Una seconda proposta, per potenziare la capacità dei nostri tribunali fallimentari di affrontare in modo proattivo la crisi, è quella di consentire – con una norma speciale – alle imprese, magari sotto la sorveglianza delle camere di commercio, di nominare esperti in ambito giuridico o economico-aziendale o temporary manager in grado di affiancare l’imprenditore nell’individuare – se possibile – soluzioni adeguate, con costo a carico dello Stato; tutto ciò con una doppia finalità: da un lato, di aiutare concretamente le imprese ad intraprendere nuovi percorsi; dall’altro, di fornire a talune categorie professionali la chance di non disperdere le preziose competenze acquisite. Insomma, un OCRI semplificato e meno burocratizzato di quello previsto all’interno del sistema di composizione assistita della crisi, disegnato dal Codice della Crisi.

Occorre – infine – riattivare, senza se e senza ma, il funzionamento della giustizia ricorrendo a sistemi di videoconferenza, di cui tutti ormai si sono impratichiti in queste settimane. Vanno nella giusta direzione le linee guida del CSM, ma occorre essere molto decisi: in campo civile quasi tutte le udienze possono tenersi in remoto. Occorre che il generale plauso che in queste settimane stiamo riservando al personale medico e infermieristico, lo si possa rivolgere presto a giudici ed avvocati chiamati a collaborare per offrire, soprattutto in momenti così difficili, una buona giustizia.

In un tale quadro, allora, proposte analitiche di intervento sulla disciplina delle procedure concorsuali assumerebbero senso e sostanza. Occorrerà ripensare ai nostri istituti o, perlomeno, reintrerpretarli alla luce dei nuovi scenari di incertezza che ci attendono. Faccio un esempio: la fattibilità dei piani di ristrutturazione dovrà necessariamente fare i conti con un quadro di scarsa prevedibilità degli eventi futuri; ciò comporterà la necessita di adeguare il giudizio di fattibilità ad una situazione post-bellica, ma lo strumento economico-aziendale del piano non potrà essere abbandonato.
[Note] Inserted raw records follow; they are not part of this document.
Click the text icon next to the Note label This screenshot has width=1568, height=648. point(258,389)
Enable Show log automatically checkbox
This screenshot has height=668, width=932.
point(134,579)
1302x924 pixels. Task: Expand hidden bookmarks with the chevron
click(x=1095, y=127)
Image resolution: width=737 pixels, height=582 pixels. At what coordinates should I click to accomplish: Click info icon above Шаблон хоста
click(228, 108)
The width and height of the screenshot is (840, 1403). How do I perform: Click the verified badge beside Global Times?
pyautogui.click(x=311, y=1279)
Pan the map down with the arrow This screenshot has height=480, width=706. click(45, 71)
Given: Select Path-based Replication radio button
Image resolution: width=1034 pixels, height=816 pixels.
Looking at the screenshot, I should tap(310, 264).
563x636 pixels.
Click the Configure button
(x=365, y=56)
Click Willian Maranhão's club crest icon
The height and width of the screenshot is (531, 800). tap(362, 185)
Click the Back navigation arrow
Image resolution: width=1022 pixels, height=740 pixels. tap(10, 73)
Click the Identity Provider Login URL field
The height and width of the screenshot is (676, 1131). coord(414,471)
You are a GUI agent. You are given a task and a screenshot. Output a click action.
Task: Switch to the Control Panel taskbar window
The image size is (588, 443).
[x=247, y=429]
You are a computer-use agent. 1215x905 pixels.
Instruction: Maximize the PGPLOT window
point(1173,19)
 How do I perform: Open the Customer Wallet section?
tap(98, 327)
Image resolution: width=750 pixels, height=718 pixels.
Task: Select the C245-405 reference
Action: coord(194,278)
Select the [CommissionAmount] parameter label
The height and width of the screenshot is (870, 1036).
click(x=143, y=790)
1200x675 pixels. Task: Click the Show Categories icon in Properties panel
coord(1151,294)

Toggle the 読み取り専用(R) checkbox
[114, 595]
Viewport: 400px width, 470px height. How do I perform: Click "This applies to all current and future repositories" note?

Ancora: nel giudicare la responsabilità degli organi sociali occorrerà riconsiderare le cause di forza maggiore.

Il lavoro da fare è tanto; penso al principio delle continuità aziendale che dovrà essere adeguato; alla nozioni tecnica di crisi che dovrà essere ripensata alla luce degli effetti della generale crisi liquidità; alla disciplina del capitale sociale e dello stesso bilancio che dovrà tenere conto della pandemia nella quale siamo sommersi.

L’auspicio è che si possa avviare un processo di adeguamento intelligente e rapido che sostenga le imprese ad affrontare la “ricostruzione”, ma non necessariamente indulgente per evitare comportamenti opportunistici.